**BRIEF:** Restate every record that follows, keeping it exact.

**SOURCE RECORDS:**

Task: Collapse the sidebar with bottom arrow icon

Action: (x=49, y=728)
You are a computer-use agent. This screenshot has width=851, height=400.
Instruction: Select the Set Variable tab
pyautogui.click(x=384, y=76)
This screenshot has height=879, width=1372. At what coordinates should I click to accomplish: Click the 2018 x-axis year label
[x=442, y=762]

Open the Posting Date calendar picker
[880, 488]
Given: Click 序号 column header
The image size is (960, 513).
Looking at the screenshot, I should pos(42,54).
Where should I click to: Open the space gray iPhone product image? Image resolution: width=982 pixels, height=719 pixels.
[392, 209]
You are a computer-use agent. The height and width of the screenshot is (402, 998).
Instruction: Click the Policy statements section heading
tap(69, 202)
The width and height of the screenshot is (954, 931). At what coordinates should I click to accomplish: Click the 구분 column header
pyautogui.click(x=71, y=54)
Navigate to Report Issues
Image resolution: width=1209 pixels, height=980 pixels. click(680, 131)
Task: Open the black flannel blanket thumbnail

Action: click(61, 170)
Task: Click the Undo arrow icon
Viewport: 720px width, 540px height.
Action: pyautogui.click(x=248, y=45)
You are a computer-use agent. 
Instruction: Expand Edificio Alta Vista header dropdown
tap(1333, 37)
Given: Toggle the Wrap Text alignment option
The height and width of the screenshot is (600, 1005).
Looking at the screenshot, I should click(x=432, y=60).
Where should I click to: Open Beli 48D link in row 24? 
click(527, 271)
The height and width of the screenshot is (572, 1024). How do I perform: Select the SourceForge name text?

**WRITTEN ANSWER:**
Task: Collapse the sidebar with bottom arrow icon

Action: (x=49, y=728)
You are a computer-use agent. This screenshot has width=851, height=400.
Instruction: Select the Set Variable tab
pyautogui.click(x=384, y=76)
This screenshot has height=879, width=1372. At what coordinates should I click to accomplish: Click the 2018 x-axis year label
[x=442, y=762]

Open the Posting Date calendar picker
[880, 488]
Given: Click 序号 column header
The image size is (960, 513).
Looking at the screenshot, I should pos(42,54).
Where should I click to: Open the space gray iPhone product image? Image resolution: width=982 pixels, height=719 pixels.
[392, 209]
You are a computer-use agent. The height and width of the screenshot is (402, 998).
Instruction: Click the Policy statements section heading
tap(69, 202)
The width and height of the screenshot is (954, 931). At what coordinates should I click to accomplish: Click the 구분 column header
pyautogui.click(x=71, y=54)
Navigate to Report Issues
Image resolution: width=1209 pixels, height=980 pixels. click(680, 131)
Task: Open the black flannel blanket thumbnail

Action: click(61, 170)
Task: Click the Undo arrow icon
Viewport: 720px width, 540px height.
Action: pyautogui.click(x=248, y=45)
You are a computer-use agent. 
Instruction: Expand Edificio Alta Vista header dropdown
tap(1333, 37)
Given: Toggle the Wrap Text alignment option
The height and width of the screenshot is (600, 1005).
Looking at the screenshot, I should click(x=432, y=60).
Where should I click to: Open Beli 48D link in row 24? 
click(527, 271)
The height and width of the screenshot is (572, 1024). How do I perform: Select the SourceForge name text?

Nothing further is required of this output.